La preoccupazione, a mio parere, non è solo fondata, direi che la si può definire addirittura eufemistica. Parlare di rischio di una nuova Guerra Fredda significa infatti non prendere atto del fatto che la Seconda Guerra Fredda è già in atto da tempo, almeno a partire dall’inizio della guerra in Ucraina che vede gli Stati Uniti e l’Europa (ancorché recalcitrante) schierati a fianco del governo fascista di Kiev. Di fatto, come denuncia senza peli sulla lingua Papa Francesco, più che a una Guerra Fredda, siamo di fronte a una vera e propria Terza Guerra Mondiale, come ha appena confermato l’annuncio di Obama di essere pronto a scatenare un attacco informatico contro la Russia, in ritorsione alle presunte interferenze degli hacker russi nelle elezioni presidenziali americane.

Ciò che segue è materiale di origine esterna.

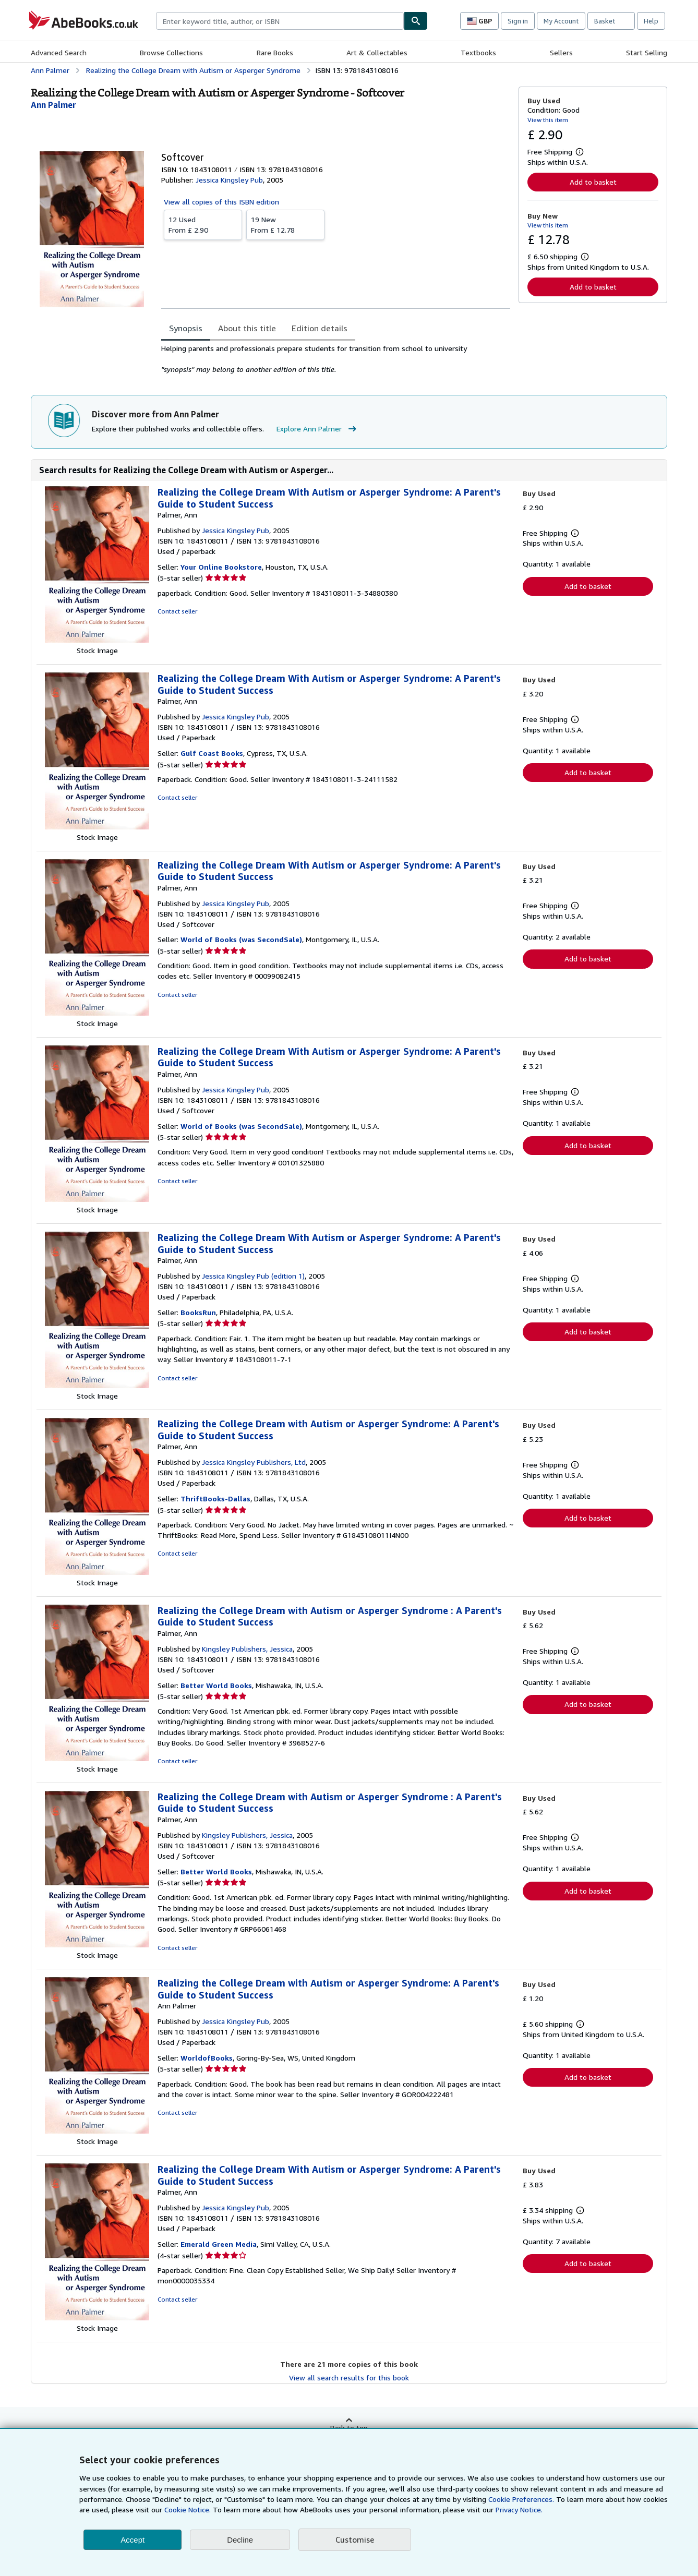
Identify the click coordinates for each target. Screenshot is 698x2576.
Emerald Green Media (218, 2244)
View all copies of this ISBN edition (221, 201)
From (203, 224)
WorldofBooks (206, 2057)
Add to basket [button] (593, 181)
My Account (561, 21)
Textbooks (478, 52)
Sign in (518, 21)
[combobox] (280, 21)
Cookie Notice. (187, 2509)
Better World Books (216, 1685)
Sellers (561, 52)
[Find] (415, 21)
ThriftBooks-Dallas (215, 1498)
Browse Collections (171, 52)
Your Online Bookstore (221, 566)
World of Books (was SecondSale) (241, 939)
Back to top (349, 2427)
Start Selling (646, 52)
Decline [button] (240, 2539)
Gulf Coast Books (211, 753)
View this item (547, 120)
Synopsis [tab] (185, 328)
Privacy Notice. (519, 2509)
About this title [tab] (247, 328)
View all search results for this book (349, 2377)
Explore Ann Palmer (317, 429)
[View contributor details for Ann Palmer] (53, 105)
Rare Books (275, 52)
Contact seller (177, 611)
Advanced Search (59, 52)
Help (651, 21)
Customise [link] (354, 2539)
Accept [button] (133, 2539)
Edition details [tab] (319, 328)
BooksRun (198, 1312)
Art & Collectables (376, 52)
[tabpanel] (335, 359)
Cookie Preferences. (521, 2499)
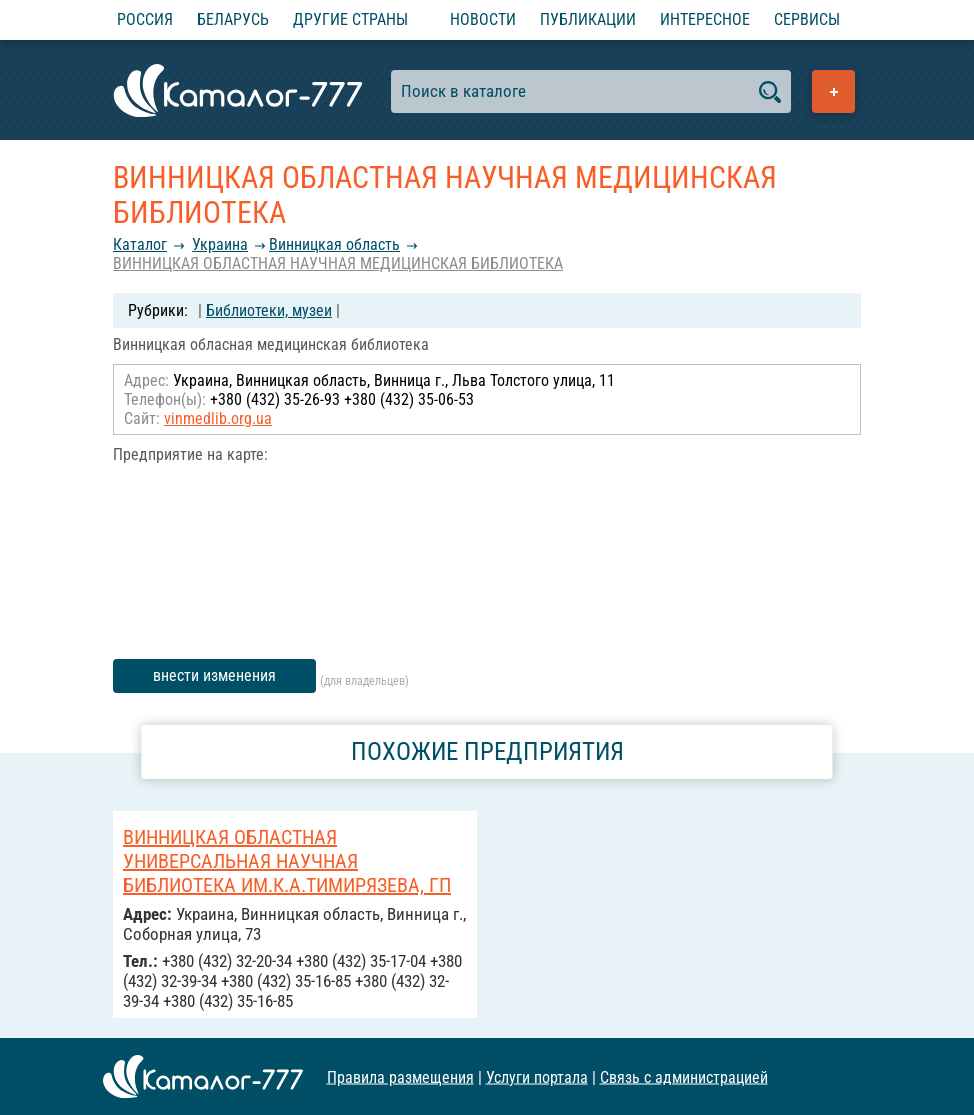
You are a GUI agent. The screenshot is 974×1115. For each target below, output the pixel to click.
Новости (483, 19)
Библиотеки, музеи (269, 310)
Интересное (705, 19)
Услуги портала (537, 1076)
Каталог (140, 244)
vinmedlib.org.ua (218, 418)
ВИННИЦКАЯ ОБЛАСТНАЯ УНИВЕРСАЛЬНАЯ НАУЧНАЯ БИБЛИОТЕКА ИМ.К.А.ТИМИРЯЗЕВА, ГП (287, 861)
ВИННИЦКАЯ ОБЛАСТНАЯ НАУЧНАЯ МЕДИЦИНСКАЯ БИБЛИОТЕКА (338, 263)
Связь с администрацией (684, 1076)
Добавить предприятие (833, 91)
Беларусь (233, 19)
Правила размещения (400, 1076)
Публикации (588, 19)
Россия (145, 19)
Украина (220, 244)
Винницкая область (334, 244)
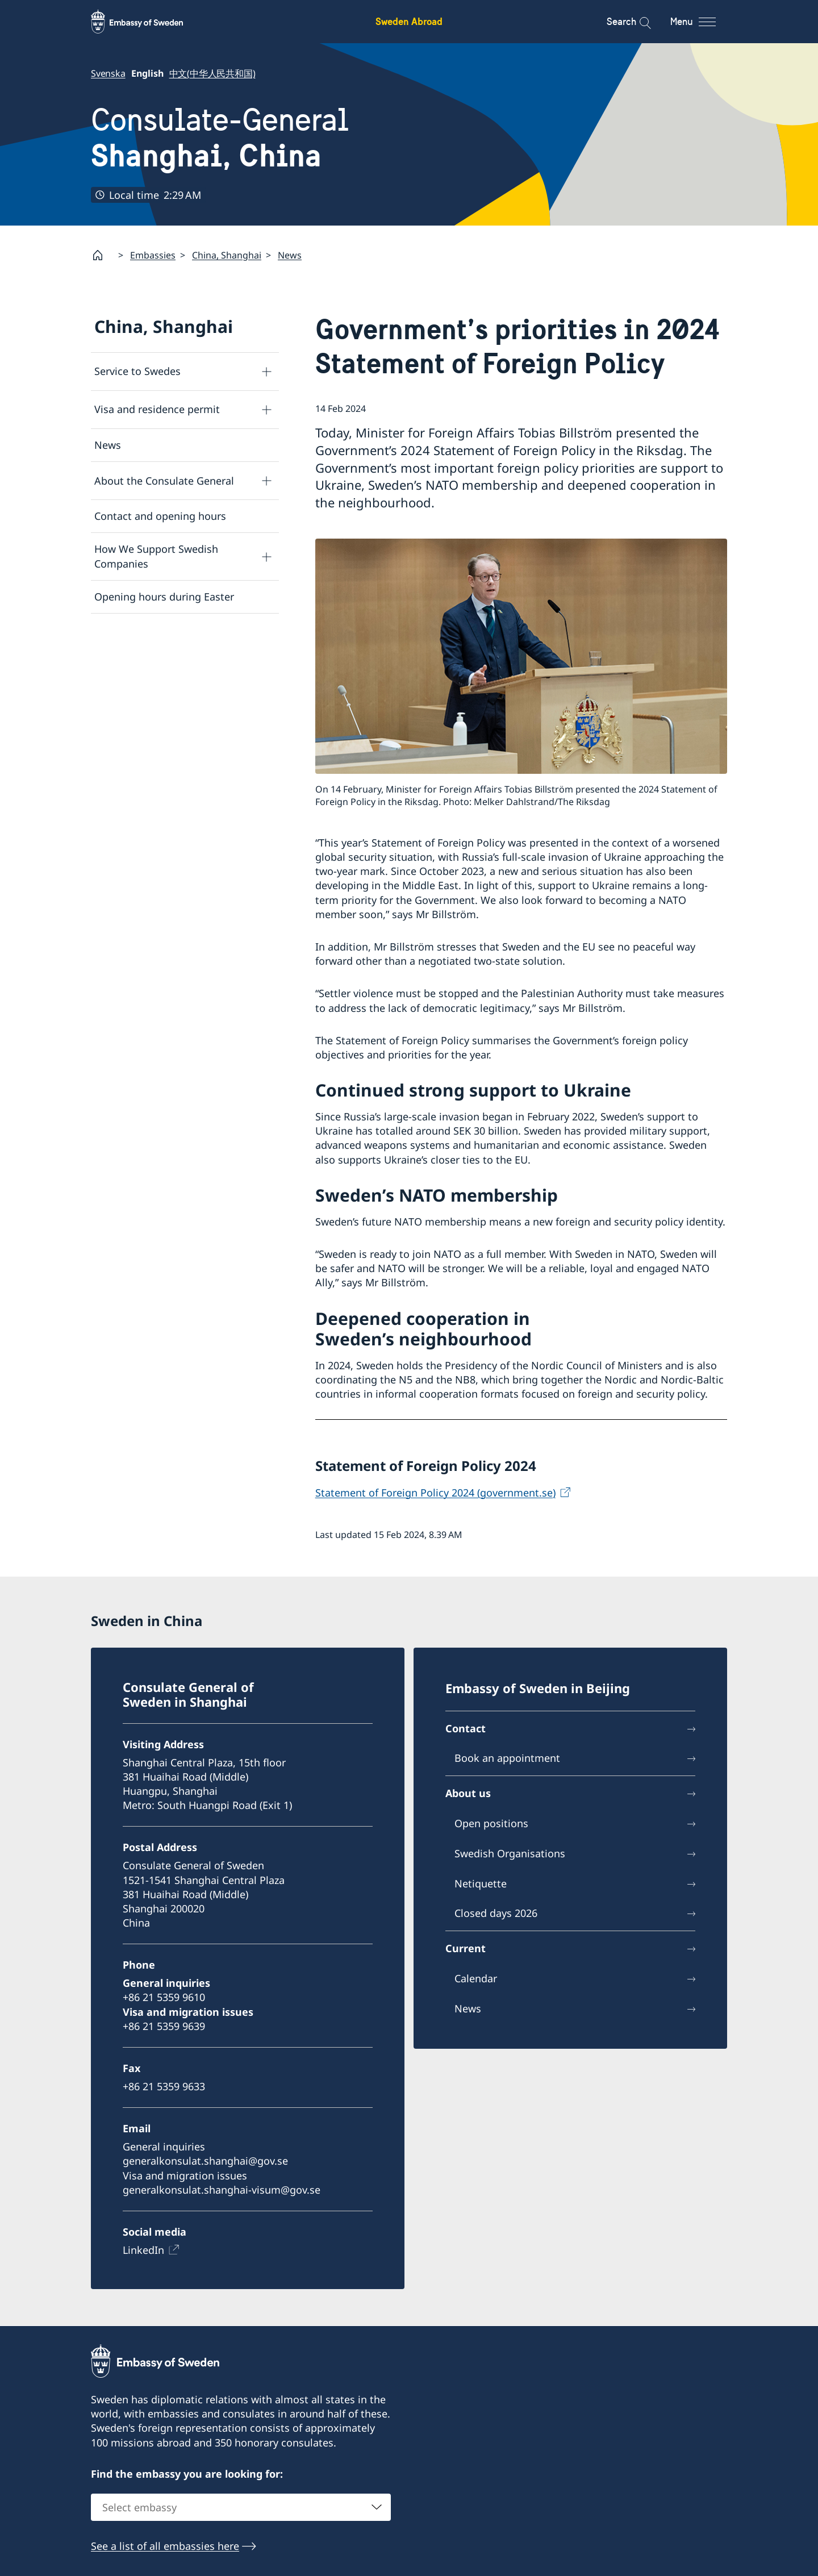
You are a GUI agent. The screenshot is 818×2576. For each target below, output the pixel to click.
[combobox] (241, 2507)
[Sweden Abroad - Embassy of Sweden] (147, 21)
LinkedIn (143, 2250)
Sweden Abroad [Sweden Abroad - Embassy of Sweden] (409, 21)
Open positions (491, 1823)
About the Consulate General (164, 480)
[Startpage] (102, 255)
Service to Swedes (137, 371)
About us (468, 1793)
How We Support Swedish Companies (156, 556)
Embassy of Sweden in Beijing (537, 1688)
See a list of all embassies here (165, 2546)
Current (465, 1949)
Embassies (153, 254)
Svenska (108, 73)
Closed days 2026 (495, 1913)
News (290, 254)
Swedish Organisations (509, 1853)
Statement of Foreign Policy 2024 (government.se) (435, 1492)
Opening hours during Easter (164, 596)
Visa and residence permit (157, 409)
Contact (465, 1728)
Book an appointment (507, 1758)
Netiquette (480, 1883)
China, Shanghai (226, 254)
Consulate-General (220, 138)
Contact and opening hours (160, 516)
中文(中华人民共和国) (212, 73)
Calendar (475, 1978)
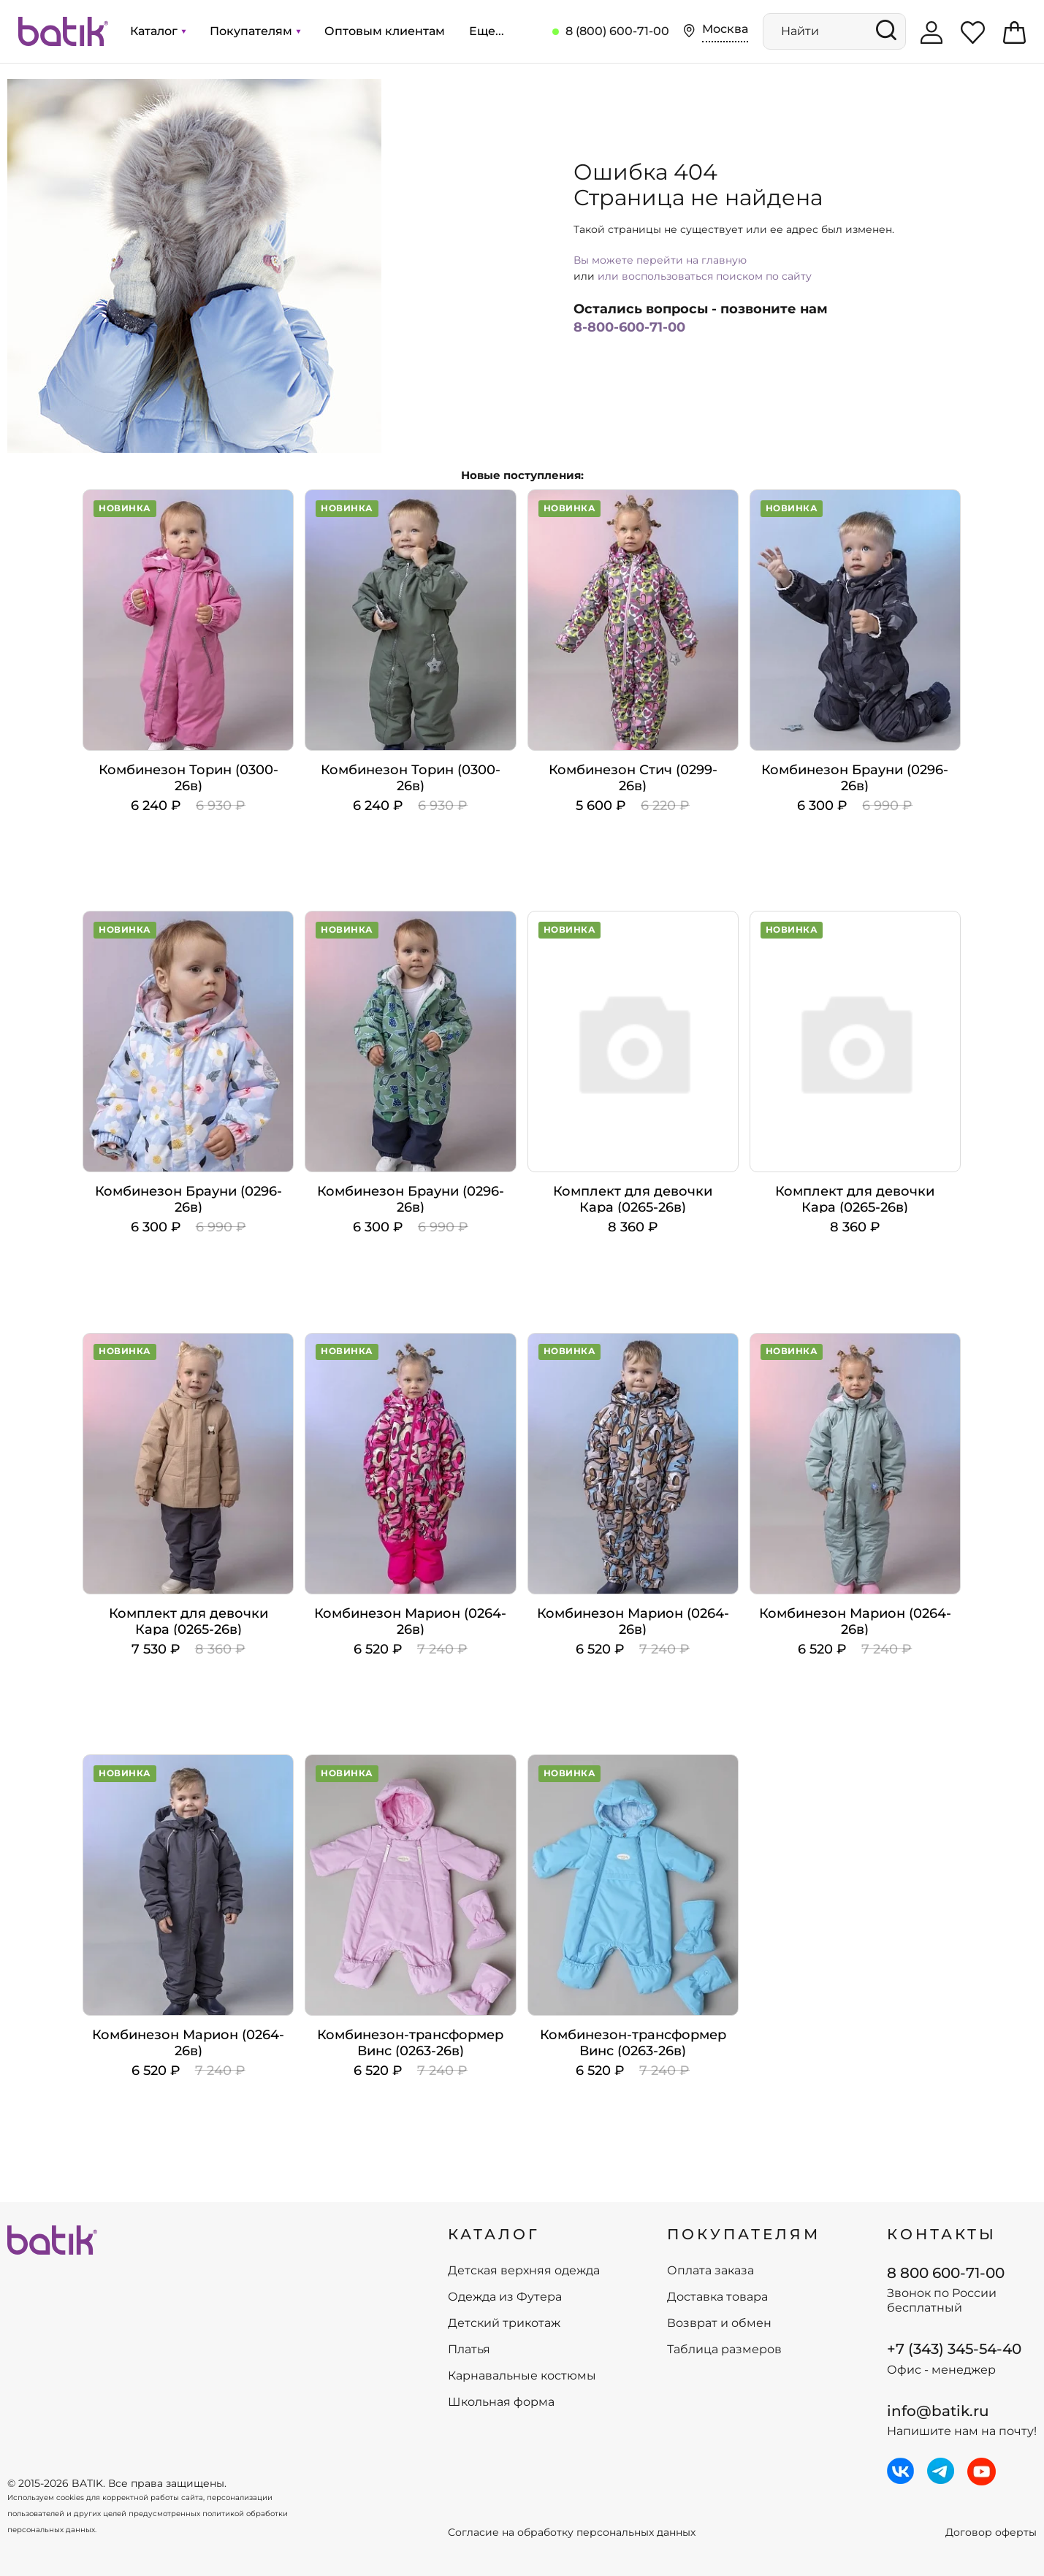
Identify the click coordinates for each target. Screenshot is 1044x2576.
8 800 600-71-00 (946, 2273)
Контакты (942, 2234)
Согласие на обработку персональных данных (572, 2532)
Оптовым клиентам (384, 31)
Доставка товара (717, 2297)
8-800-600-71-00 (629, 327)
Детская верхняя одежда (524, 2270)
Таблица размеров (724, 2349)
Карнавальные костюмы (522, 2375)
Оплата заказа (710, 2270)
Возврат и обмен (719, 2323)
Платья (469, 2349)
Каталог (158, 31)
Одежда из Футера (505, 2297)
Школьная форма (501, 2402)
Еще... (486, 31)
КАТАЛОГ (494, 2234)
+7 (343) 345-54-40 (954, 2349)
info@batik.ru (938, 2411)
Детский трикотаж (504, 2323)
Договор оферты (991, 2532)
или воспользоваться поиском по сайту (705, 276)
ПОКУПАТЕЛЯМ (743, 2234)
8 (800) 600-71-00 (617, 31)
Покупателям (255, 31)
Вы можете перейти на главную (660, 260)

Se tali interferenze siano un fatto reale non lo sapremo mai, a meno che un nuovo Snowden abbandoni le fila della Cia e ci racconti come sono andate effettivamente le cose. Il dubbio è più che lecito, visto che la storia antica e recente dell’imperialismo americano è piena di “incidenti” (basti ricordare quello del Golfo del Tonchino che legittimò l’attacco al Vietnam del Nord) creati ad arte per scatenare guerre di aggressione. A prescindere da questo “particolare”, occorre ricordare che 1) l’avvio di una cyberguerra rappresenterebbe oggi – considerati gli effetti che avrebbe sulle infrastrutture del paese attaccato – un equivalente del bombardamento giapponese su Pearl Harbour, 2) che all’attacco corrisponderebbe inevitabilmente un contrattacco (come già annunciato da Putin).
Se a questo aggiungiamo l’invio di soldati della Nato (italiani compresi!) nelle Repubbliche Baltiche e gli inviti che le autorità russe rivolgono ai civili perché si preparino a un possibile conflitto nucleare, il quadro si fa ancora più fosco.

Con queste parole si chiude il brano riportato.